Data supplied:
■ ■ ■ ■ ■ ■ ■
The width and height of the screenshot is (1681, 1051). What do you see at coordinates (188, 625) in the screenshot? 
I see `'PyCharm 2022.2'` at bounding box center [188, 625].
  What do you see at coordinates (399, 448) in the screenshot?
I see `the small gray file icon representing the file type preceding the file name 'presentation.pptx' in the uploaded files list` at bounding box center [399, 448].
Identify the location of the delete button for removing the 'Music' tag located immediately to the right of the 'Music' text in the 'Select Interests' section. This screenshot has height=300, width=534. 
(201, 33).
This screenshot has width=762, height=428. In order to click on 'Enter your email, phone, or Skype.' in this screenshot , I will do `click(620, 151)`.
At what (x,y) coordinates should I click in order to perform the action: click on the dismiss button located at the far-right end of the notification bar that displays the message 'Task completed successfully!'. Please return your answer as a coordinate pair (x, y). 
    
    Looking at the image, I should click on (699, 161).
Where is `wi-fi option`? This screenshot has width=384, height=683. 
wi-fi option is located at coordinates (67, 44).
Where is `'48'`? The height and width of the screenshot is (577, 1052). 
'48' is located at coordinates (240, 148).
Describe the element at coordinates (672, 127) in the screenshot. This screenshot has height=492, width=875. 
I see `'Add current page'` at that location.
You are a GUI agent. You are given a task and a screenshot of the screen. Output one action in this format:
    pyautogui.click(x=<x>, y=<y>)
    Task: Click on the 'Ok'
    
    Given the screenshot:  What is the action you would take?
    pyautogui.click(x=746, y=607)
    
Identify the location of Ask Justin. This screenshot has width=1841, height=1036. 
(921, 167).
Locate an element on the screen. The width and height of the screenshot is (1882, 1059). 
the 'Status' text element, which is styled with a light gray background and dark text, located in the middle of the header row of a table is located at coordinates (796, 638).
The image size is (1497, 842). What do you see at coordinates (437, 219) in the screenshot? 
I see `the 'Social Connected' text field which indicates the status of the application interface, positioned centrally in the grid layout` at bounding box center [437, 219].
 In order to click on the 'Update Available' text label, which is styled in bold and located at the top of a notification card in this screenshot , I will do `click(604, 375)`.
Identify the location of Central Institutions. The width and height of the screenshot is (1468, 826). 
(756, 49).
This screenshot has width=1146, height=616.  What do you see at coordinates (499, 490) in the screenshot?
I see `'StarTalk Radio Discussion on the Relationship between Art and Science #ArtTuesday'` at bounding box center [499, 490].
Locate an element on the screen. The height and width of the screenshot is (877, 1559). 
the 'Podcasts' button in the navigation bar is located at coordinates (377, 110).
■ ■ ■ ■ ■ ■ ■
The request:
Can you update the records above so that every "Identify the location of" reads "Find the position of" instead, with nothing else changed?

Exercise result:
The width and height of the screenshot is (1681, 1051). What do you see at coordinates (188, 625) in the screenshot? 
I see `'PyCharm 2022.2'` at bounding box center [188, 625].
  What do you see at coordinates (399, 448) in the screenshot?
I see `the small gray file icon representing the file type preceding the file name 'presentation.pptx' in the uploaded files list` at bounding box center [399, 448].
Find the position of the delete button for removing the 'Music' tag located immediately to the right of the 'Music' text in the 'Select Interests' section. This screenshot has height=300, width=534. 
(201, 33).
This screenshot has width=762, height=428. In order to click on 'Enter your email, phone, or Skype.' in this screenshot , I will do `click(620, 151)`.
At what (x,y) coordinates should I click in order to perform the action: click on the dismiss button located at the far-right end of the notification bar that displays the message 'Task completed successfully!'. Please return your answer as a coordinate pair (x, y). 
    
    Looking at the image, I should click on (699, 161).
Where is `wi-fi option`? This screenshot has width=384, height=683. 
wi-fi option is located at coordinates (67, 44).
Where is `'48'`? The height and width of the screenshot is (577, 1052). 
'48' is located at coordinates (240, 148).
Describe the element at coordinates (672, 127) in the screenshot. This screenshot has height=492, width=875. 
I see `'Add current page'` at that location.
You are a GUI agent. You are given a task and a screenshot of the screen. Output one action in this format:
    pyautogui.click(x=<x>, y=<y>)
    Task: Click on the 'Ok'
    
    Given the screenshot:  What is the action you would take?
    pyautogui.click(x=746, y=607)
    
Find the position of Ask Justin. This screenshot has width=1841, height=1036. 
(921, 167).
Locate an element on the screen. The width and height of the screenshot is (1882, 1059). 
the 'Status' text element, which is styled with a light gray background and dark text, located in the middle of the header row of a table is located at coordinates (796, 638).
The image size is (1497, 842). What do you see at coordinates (437, 219) in the screenshot? 
I see `the 'Social Connected' text field which indicates the status of the application interface, positioned centrally in the grid layout` at bounding box center [437, 219].
 In order to click on the 'Update Available' text label, which is styled in bold and located at the top of a notification card in this screenshot , I will do `click(604, 375)`.
Find the position of Central Institutions. The width and height of the screenshot is (1468, 826). 
(756, 49).
This screenshot has width=1146, height=616.  What do you see at coordinates (499, 490) in the screenshot?
I see `'StarTalk Radio Discussion on the Relationship between Art and Science #ArtTuesday'` at bounding box center [499, 490].
Locate an element on the screen. The height and width of the screenshot is (877, 1559). 
the 'Podcasts' button in the navigation bar is located at coordinates (377, 110).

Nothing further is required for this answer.